Son intérêt principal est donc sa capacité d’organisation. Les masses filtrantes ne sont pas empilées au hasard dans un petit volume : elles peuvent être réparties dans des compartiments successifs, avec un cheminement de l’eau plus logique. Cela permet d’obtenir une filtration stable, lisible et plus facile à adapter au fil du temps.
Dans un aquarium d’eau douce, ce système peut être très efficace, notamment pour les bacs de volume moyen à important, les aquariums très peuplés ou les installations qui nécessitent une bonne stabilité biologique. En revanche, il n’est pas toujours indispensable pour un petit aquarium ou pour un bac très simple à entretenir. C’est une solution intéressante, mais pas une solution universelle.
Les limites à connaître avant de choisir une décantation
Un filtre à décantation peut être très efficace, mais ce n’est pas forcément la solution la plus simple à mettre en place. Avant de choisir ce système, il faut bien mesurer ses contraintes, car une décantation mal pensée peut devenir encombrante, bruyante, difficile à entretenir ou moins performante que prévu.

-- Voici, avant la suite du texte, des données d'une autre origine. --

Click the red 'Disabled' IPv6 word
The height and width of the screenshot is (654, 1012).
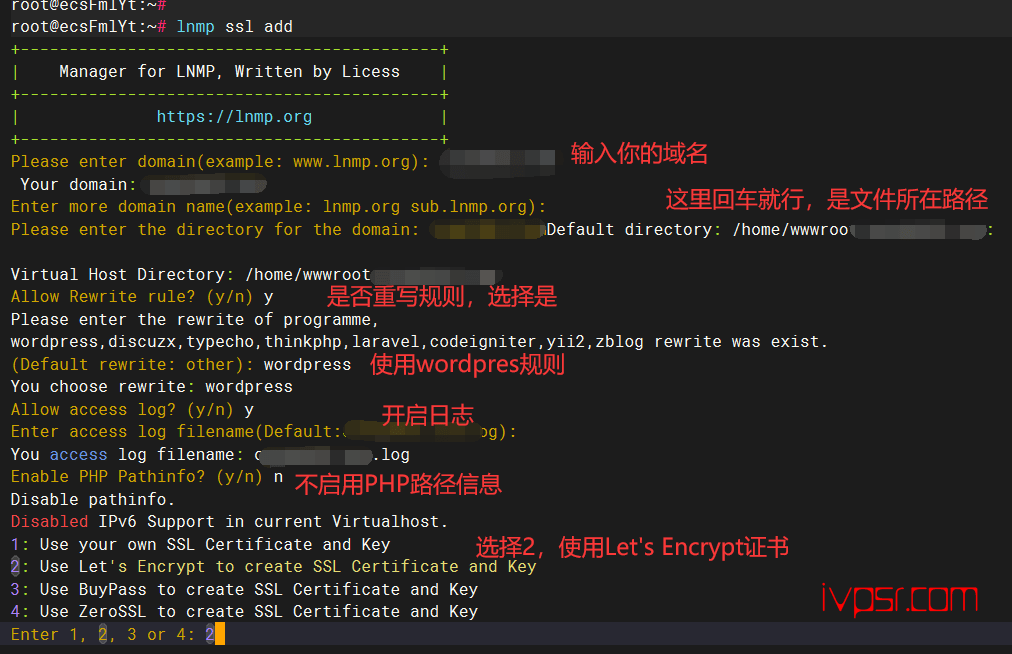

La première limite concerne la place disponible. Une décantation interne occupe une partie du volume de l’aquarium. Sur un grand bac, cela reste souvent acceptable, mais sur un aquarium plus modeste, le compartiment peut réduire l’espace de nage, gêner l’aménagement du décor ou compliquer la plantation. Même lorsqu’elle est placée dans un angle ou masquée par des racines, elle reste un élément technique visible dans le bac.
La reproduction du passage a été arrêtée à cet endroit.